All of this is not to suggest, as any principled critique of the government’s plans so often risks, the complete abandonment of an overhaul around how citizens are registered, and interact with official systems and processes. In the ready enthusiasm around the proposed e-NIC, the risk of a largely technocratic approach is that those most in need of the State to recognise them, are ironically those most at risk of even further alienation and isolation. Dignity is inextricably entwined into identity. Expectations of privacy and its protection vary, but is uniformly important to address at a systemic level. There can be no back-door between a citizenship database and intelligence services. Gender, class, location, economic group, profession – the very things an e-NIC records, can place the individuals thus recorded at greater disadvantage, unless policies are put in place to secure rights post-digitisation, especially around access to information in official systems and the revision or updating of personal data.

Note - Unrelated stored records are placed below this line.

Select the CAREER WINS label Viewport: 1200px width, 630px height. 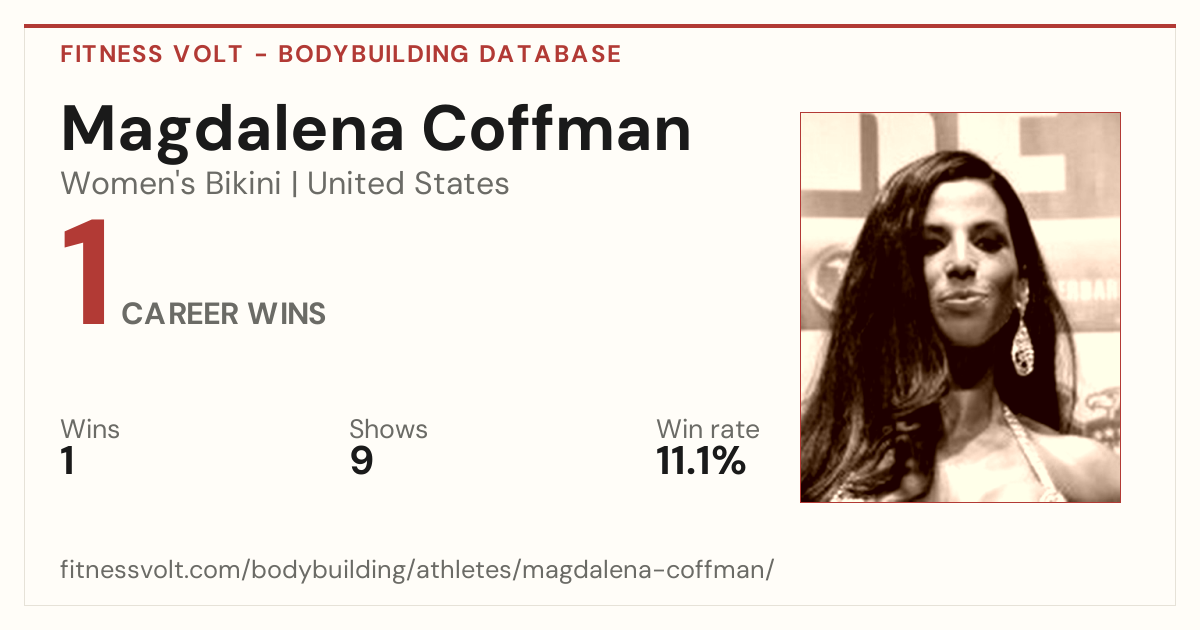(x=224, y=314)
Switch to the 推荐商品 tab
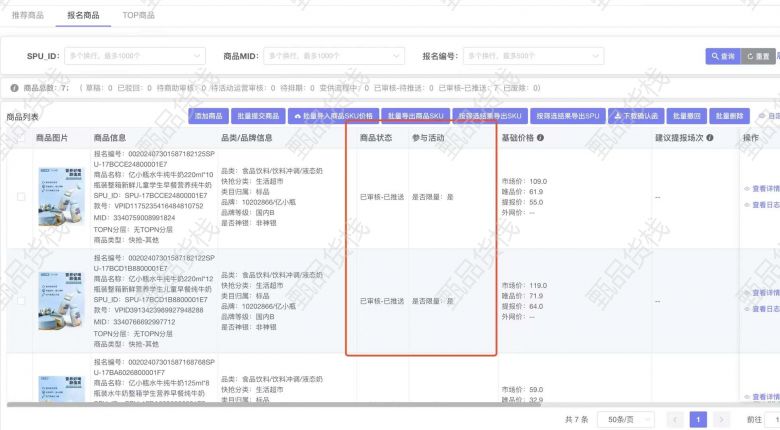The image size is (780, 430). (x=27, y=16)
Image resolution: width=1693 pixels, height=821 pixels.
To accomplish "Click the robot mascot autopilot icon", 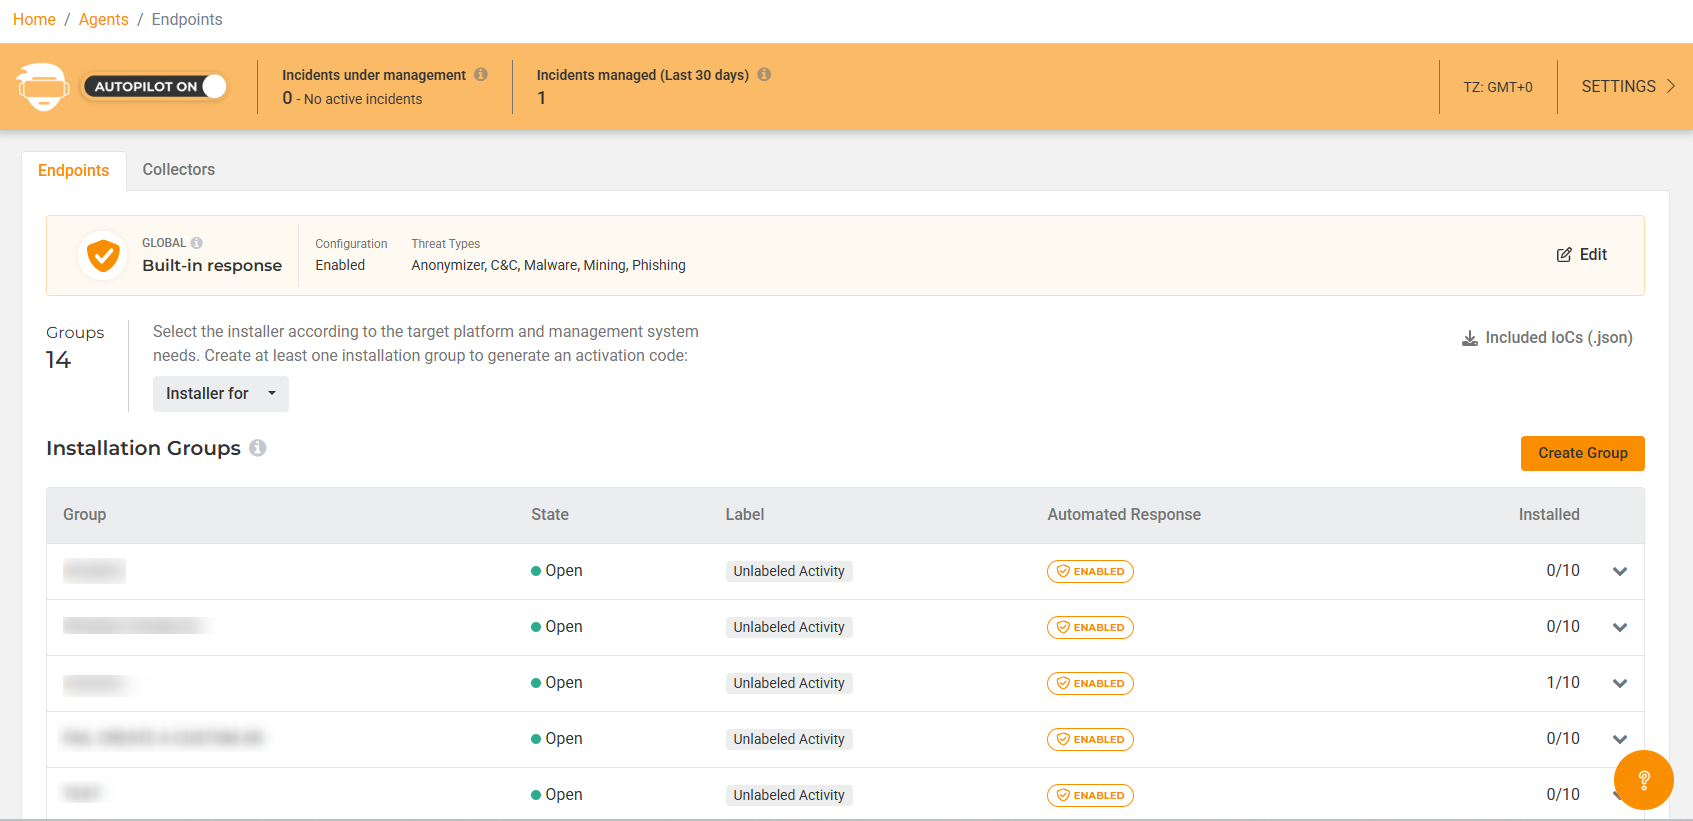I will click(x=42, y=87).
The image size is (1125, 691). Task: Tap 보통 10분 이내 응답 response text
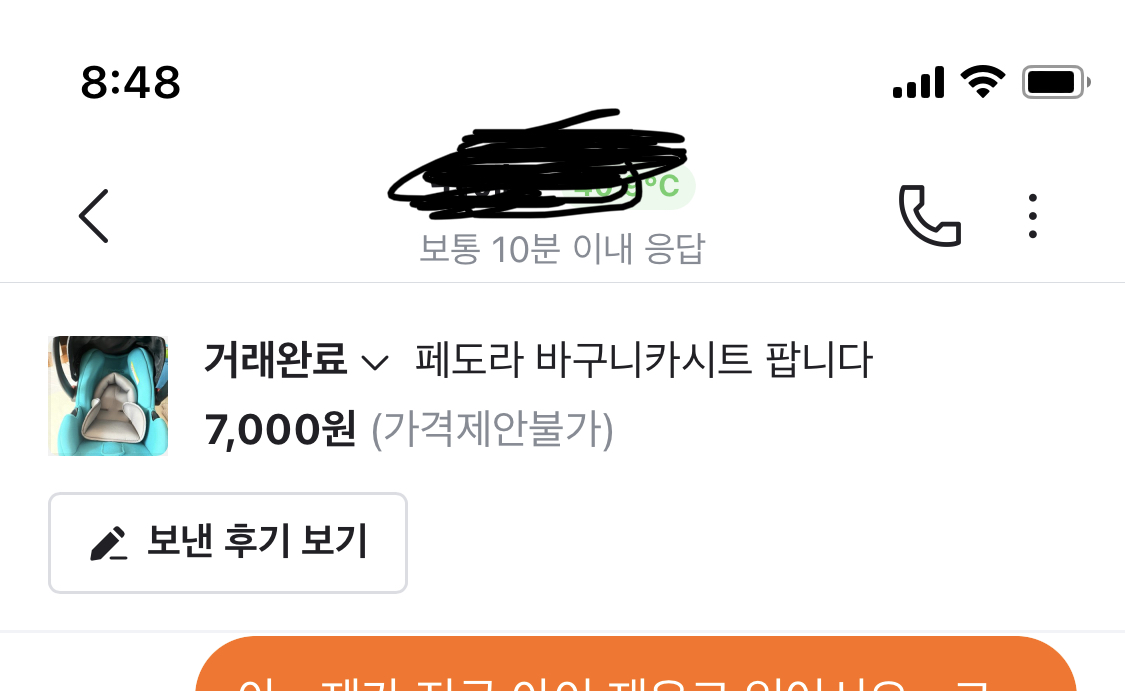[x=562, y=249]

These are not simple challenges, but they are not insurmountable either. In both design and implementation, our e-NIC project needs to embrace a legacy of war and violence, as well as multiple identities our citizens possess and migrate between. If our models and working assumptions are, as is so often the case, only ever based on lived experiences in the South, we risk a digital dystopia through an even more ingrained, systemic discrimination. The promise of digitisation is about a better country, for all. The first step of going digital is for the technocrats at least to experience and understand how the most vulnerable communities and citizens negotiate life in the physical world. Perhaps then, we stand a better chance of a more just, dignified and equitable digital future.